─── DATA RECORDS
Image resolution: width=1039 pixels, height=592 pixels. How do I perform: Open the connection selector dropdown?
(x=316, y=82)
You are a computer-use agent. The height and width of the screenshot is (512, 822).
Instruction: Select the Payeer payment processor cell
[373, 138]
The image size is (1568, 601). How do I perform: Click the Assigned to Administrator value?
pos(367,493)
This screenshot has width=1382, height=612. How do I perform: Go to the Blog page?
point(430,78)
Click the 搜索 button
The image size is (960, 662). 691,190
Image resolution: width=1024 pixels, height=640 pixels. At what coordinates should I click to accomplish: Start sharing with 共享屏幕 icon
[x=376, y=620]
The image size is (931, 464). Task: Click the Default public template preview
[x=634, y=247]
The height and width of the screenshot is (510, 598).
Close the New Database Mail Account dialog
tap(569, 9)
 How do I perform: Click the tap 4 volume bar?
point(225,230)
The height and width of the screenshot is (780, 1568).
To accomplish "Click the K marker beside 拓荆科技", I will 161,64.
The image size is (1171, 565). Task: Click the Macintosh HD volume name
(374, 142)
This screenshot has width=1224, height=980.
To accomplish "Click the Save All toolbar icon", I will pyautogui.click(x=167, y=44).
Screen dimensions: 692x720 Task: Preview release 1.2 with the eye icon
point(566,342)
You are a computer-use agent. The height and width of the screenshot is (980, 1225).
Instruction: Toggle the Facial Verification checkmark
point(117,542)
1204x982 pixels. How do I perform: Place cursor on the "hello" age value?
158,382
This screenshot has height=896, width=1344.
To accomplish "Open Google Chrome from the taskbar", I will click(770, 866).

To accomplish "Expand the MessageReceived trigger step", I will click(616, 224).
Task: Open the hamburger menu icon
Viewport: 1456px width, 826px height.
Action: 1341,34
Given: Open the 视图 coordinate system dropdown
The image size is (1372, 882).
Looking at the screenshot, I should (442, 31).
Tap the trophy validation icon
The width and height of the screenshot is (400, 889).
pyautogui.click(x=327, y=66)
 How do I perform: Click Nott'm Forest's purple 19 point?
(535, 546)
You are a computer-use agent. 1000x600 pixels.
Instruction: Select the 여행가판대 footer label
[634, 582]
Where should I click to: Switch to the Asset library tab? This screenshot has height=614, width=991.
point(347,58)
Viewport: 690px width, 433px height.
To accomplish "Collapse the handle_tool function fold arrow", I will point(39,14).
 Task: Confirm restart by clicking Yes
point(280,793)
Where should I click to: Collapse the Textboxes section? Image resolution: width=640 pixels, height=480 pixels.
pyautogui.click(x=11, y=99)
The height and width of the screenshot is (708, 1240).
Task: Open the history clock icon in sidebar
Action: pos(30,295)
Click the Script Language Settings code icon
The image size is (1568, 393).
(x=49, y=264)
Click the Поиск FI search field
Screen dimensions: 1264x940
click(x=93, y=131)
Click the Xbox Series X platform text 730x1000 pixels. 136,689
──────
» TASK PROMPT
Write out every line from the data above that includes "will".

» RESPONSE TO THIS EXERCISE
To accomplish "Click the K marker beside 拓荆科技", I will 161,64.
To accomplish "Click the Save All toolbar icon", I will pyautogui.click(x=167, y=44).
To accomplish "Open Google Chrome from the taskbar", I will click(770, 866).
To accomplish "Expand the MessageReceived trigger step", I will click(616, 224).
To accomplish "Collapse the handle_tool function fold arrow", I will point(39,14).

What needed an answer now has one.